Start of DATASET CONTENT

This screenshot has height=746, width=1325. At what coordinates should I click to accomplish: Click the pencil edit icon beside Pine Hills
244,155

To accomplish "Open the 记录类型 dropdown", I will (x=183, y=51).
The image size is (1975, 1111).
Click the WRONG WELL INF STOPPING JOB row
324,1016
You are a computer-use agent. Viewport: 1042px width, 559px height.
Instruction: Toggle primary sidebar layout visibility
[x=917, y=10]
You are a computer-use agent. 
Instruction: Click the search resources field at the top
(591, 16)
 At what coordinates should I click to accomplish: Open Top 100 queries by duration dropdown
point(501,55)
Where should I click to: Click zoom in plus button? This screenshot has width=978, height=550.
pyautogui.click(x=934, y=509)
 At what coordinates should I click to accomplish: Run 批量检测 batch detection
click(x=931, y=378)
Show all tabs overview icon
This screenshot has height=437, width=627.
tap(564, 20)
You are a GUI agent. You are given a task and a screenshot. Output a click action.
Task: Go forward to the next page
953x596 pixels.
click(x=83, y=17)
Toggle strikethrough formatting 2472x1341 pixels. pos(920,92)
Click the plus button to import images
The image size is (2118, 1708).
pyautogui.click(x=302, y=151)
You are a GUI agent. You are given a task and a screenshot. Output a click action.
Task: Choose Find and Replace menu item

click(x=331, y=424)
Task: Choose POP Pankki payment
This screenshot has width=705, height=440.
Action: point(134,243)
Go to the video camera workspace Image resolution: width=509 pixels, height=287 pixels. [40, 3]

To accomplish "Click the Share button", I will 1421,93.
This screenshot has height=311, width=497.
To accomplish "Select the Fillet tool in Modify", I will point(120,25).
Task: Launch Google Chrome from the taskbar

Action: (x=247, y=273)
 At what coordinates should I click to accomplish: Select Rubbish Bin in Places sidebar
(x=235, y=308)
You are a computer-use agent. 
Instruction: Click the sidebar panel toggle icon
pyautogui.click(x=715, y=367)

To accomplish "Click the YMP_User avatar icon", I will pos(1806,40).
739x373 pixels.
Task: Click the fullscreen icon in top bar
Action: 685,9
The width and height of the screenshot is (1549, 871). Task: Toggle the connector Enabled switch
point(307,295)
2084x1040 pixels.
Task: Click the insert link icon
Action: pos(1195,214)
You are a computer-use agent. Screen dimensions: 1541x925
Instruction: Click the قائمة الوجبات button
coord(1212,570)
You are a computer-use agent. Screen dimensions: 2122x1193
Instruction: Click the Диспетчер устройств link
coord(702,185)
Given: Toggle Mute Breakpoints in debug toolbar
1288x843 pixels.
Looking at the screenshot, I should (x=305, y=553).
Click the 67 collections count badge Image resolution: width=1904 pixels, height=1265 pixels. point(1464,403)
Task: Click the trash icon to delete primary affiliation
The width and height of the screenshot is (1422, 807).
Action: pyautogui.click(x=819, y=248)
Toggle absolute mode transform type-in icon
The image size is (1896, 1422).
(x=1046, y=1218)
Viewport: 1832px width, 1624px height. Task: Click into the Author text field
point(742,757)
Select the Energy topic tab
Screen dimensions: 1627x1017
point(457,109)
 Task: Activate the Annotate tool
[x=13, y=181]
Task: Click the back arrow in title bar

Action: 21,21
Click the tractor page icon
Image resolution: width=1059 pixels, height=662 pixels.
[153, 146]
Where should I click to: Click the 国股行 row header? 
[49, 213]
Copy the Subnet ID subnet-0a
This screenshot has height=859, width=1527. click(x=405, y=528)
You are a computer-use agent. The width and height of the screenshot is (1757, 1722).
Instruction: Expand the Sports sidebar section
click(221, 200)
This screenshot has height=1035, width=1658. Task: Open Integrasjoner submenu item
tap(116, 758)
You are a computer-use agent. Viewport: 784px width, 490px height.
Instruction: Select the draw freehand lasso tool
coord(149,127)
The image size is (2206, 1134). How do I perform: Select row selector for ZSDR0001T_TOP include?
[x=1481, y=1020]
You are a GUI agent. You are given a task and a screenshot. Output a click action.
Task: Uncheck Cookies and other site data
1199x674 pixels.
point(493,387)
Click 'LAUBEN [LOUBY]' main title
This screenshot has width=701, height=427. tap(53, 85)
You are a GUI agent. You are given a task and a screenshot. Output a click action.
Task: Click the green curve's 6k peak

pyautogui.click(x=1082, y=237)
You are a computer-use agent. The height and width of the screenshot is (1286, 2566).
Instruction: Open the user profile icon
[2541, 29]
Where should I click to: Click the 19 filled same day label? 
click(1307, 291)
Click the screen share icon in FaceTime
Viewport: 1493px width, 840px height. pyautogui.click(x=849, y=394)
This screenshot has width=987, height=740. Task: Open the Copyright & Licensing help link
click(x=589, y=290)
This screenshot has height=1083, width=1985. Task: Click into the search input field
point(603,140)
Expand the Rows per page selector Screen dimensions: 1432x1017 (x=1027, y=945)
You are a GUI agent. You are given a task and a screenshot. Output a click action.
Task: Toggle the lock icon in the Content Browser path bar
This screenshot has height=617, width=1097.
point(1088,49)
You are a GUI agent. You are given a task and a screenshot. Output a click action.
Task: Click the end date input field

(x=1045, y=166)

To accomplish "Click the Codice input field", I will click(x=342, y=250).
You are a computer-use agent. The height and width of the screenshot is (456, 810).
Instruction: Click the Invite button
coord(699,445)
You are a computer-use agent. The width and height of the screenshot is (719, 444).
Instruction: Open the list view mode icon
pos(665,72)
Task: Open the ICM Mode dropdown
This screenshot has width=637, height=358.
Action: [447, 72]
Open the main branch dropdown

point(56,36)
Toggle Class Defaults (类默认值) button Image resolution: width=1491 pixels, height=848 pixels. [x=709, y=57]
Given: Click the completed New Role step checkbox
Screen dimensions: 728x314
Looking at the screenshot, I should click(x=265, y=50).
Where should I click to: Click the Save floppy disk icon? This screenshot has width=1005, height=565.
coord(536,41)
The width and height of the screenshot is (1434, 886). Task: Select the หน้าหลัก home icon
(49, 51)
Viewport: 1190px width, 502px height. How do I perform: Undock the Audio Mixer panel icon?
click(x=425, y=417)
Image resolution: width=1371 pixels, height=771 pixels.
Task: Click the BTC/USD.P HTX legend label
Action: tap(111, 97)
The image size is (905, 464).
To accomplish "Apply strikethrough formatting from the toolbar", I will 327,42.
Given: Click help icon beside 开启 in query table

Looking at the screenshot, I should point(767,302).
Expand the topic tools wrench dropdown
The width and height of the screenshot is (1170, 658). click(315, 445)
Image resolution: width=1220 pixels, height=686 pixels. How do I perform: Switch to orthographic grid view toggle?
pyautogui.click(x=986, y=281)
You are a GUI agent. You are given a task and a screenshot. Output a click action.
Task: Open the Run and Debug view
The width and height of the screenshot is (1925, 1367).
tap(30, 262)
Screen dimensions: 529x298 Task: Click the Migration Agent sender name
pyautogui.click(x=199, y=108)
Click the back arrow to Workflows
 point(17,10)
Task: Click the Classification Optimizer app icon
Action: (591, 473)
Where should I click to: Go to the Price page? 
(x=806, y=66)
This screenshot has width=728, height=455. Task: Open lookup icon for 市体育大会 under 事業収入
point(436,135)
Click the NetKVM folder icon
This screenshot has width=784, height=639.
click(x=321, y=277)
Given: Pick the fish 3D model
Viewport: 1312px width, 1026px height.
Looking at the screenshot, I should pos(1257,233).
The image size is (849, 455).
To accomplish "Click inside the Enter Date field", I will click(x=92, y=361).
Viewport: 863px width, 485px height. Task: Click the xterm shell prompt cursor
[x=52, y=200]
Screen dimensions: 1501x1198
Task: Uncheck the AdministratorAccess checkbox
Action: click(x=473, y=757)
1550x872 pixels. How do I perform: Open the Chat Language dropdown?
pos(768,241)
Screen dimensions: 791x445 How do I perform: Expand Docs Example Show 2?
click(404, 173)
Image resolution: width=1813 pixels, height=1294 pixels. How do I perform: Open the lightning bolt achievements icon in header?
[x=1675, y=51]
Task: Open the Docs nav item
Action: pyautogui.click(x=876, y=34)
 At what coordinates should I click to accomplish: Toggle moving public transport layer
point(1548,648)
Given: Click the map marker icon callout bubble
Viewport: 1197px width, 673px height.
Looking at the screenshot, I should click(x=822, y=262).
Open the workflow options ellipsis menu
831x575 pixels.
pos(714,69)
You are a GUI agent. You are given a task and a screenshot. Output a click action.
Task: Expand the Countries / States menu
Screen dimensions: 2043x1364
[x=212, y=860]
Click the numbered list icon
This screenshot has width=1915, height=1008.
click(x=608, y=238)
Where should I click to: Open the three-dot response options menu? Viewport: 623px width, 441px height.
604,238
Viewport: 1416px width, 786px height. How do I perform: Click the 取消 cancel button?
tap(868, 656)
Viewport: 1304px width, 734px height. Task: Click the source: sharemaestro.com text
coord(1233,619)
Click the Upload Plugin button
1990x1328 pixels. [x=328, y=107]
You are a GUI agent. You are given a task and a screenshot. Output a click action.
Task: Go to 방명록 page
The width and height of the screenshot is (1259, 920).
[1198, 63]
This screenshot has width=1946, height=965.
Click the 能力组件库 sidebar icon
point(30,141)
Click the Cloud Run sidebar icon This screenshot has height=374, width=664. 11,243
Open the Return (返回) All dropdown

End of DATASET CONTENT

AIM OF THE EXERCISE
Your answer should be the lines above that contain the word "toolbar", copied out.

THE COMPLETED TASK
Given: Toggle Mute Breakpoints in debug toolbar
To accomplish "Apply strikethrough formatting from the toolbar", I will 327,42.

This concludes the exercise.